## [BRIEF]
Print exactly, and only, the lines from the one containing "The width and" through the last line of the records below, both included; leave out the pictures.

## [GIVEN DATA]
.....

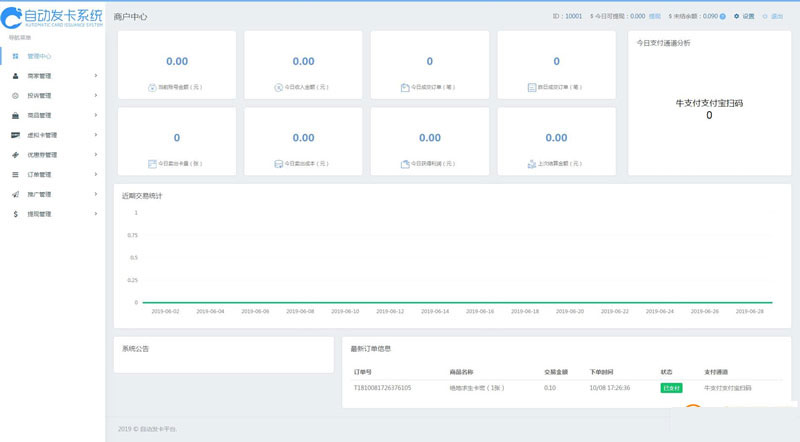Open the 虚拟卡管理 menu entry

(x=42, y=135)
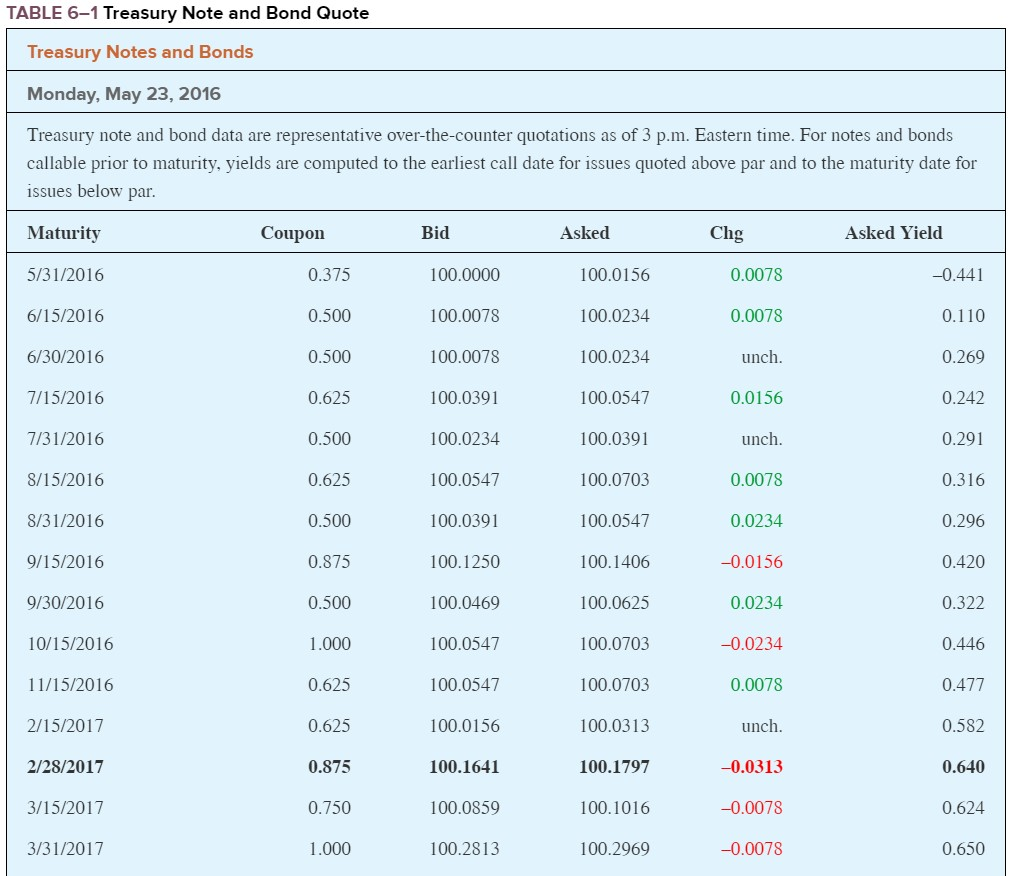Click the -0.441 asked yield value
The image size is (1016, 876).
[958, 275]
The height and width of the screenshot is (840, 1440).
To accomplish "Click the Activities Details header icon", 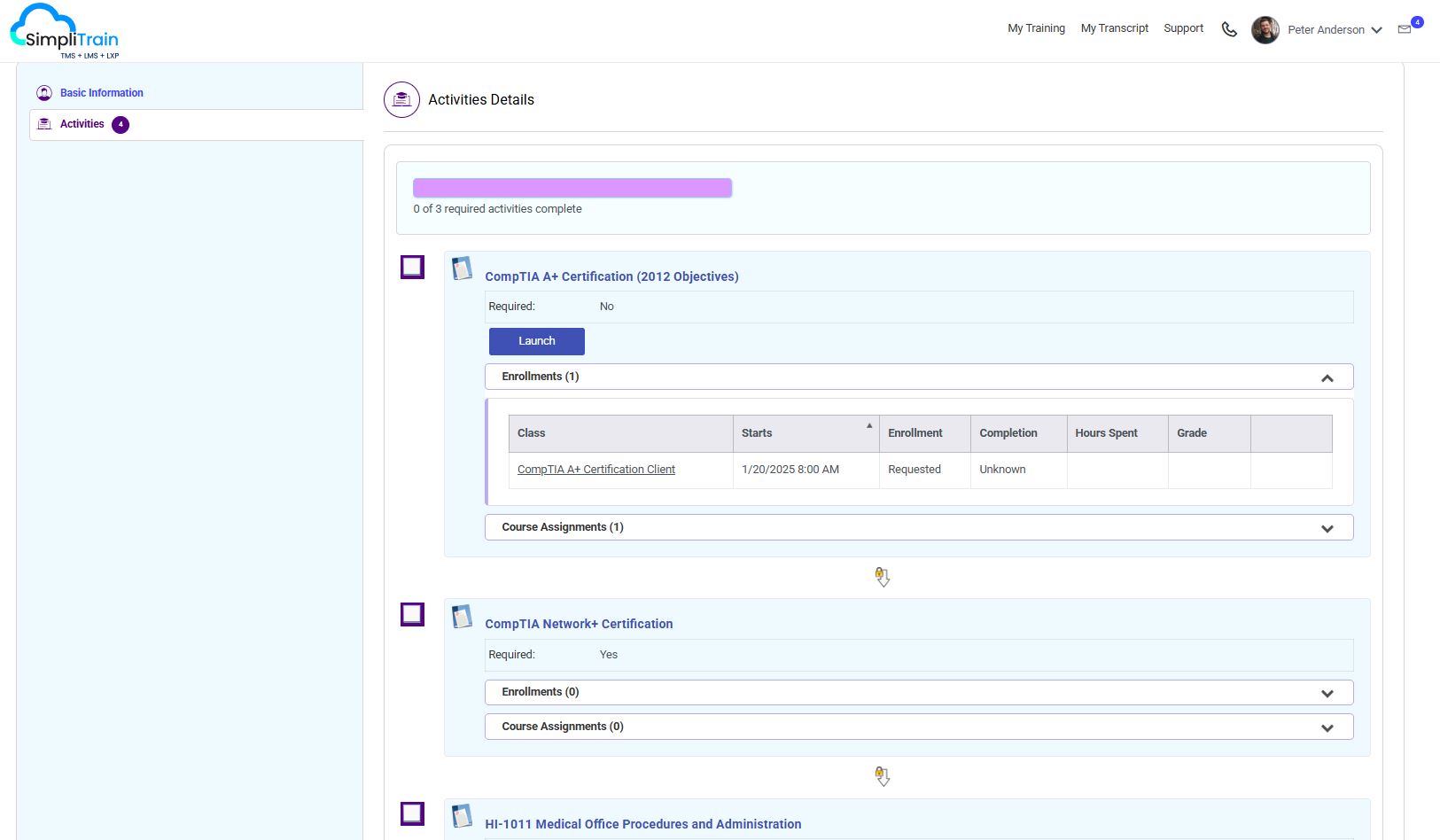I will pyautogui.click(x=401, y=99).
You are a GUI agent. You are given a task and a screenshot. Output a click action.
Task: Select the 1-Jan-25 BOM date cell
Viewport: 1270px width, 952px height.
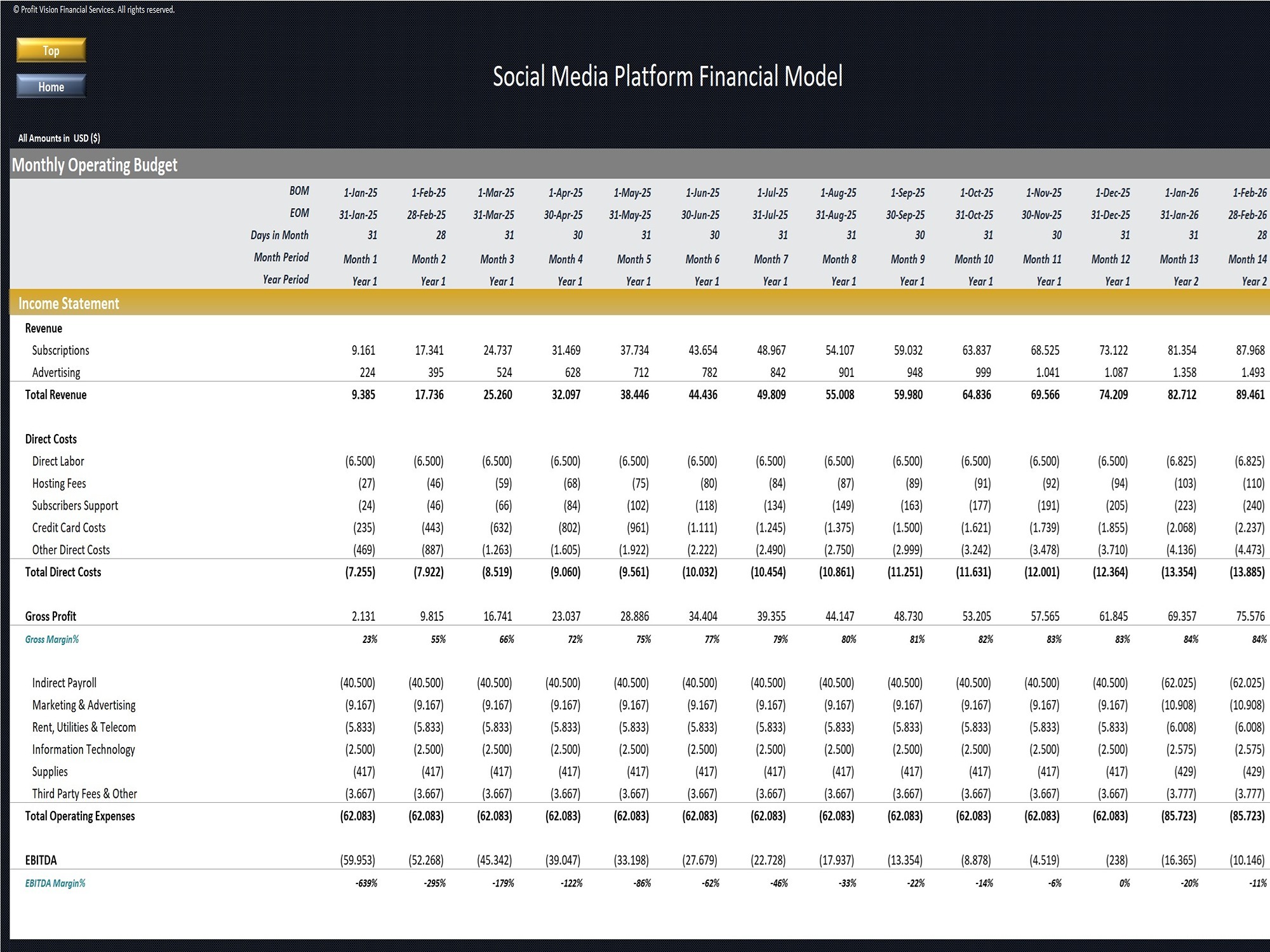pos(360,192)
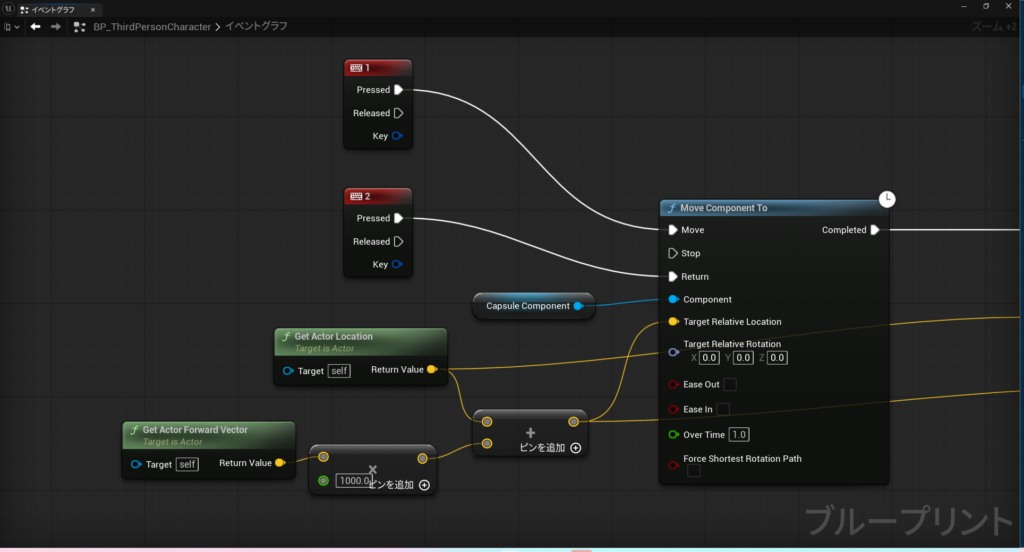Enable the Ease Out checkbox
This screenshot has width=1024, height=552.
coord(730,384)
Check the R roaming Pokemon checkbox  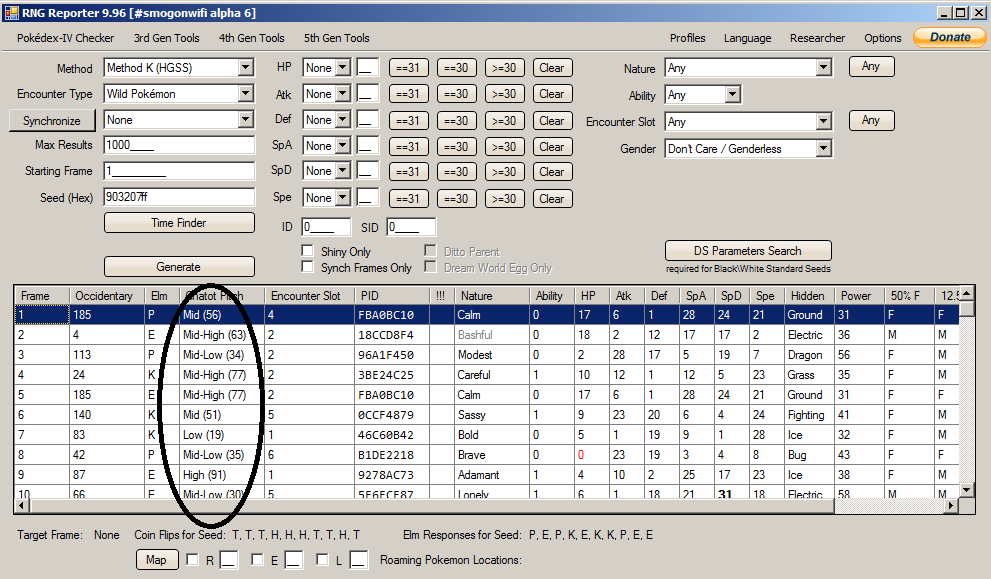click(194, 560)
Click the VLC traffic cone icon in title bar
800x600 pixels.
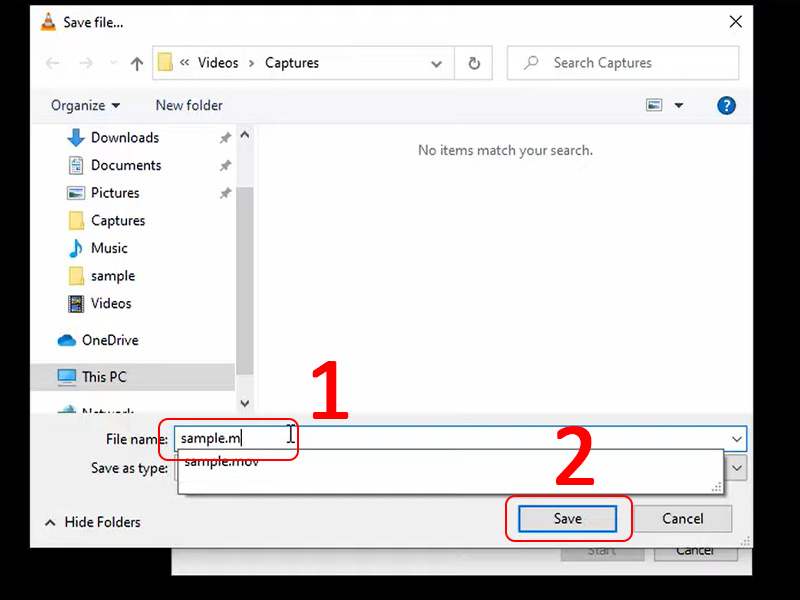[47, 21]
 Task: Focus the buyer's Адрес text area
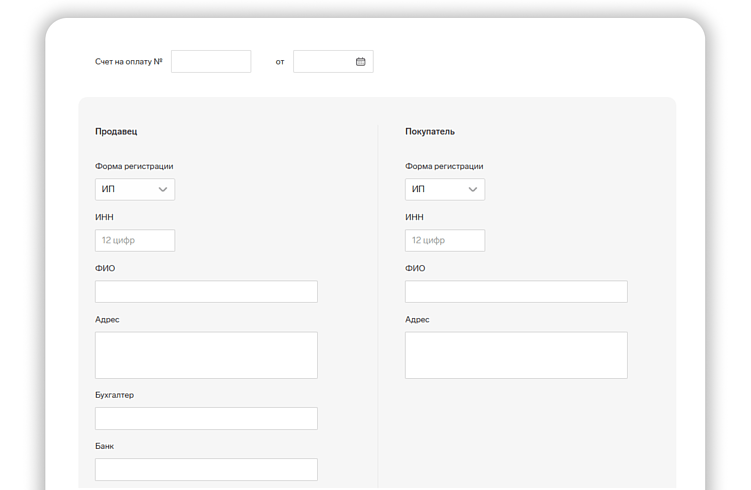(x=516, y=355)
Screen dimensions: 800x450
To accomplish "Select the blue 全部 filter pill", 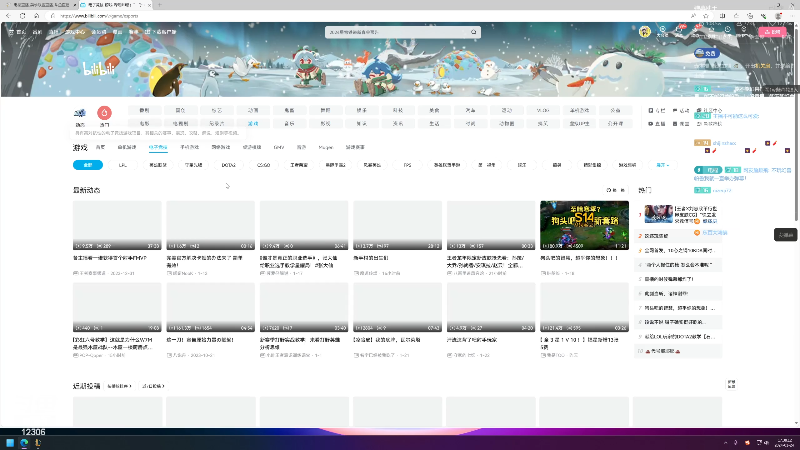I will point(88,165).
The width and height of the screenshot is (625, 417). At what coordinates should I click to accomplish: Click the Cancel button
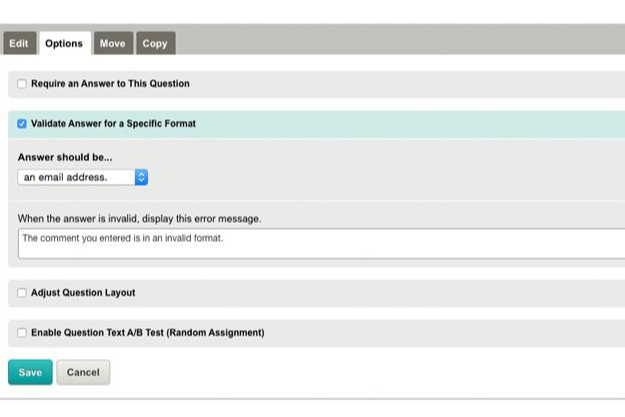pos(83,372)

.....

## [RESPONSE]
The width and height of the screenshot is (625, 417). At what coordinates should I click to accomplish: Click the Cancel button
pos(83,372)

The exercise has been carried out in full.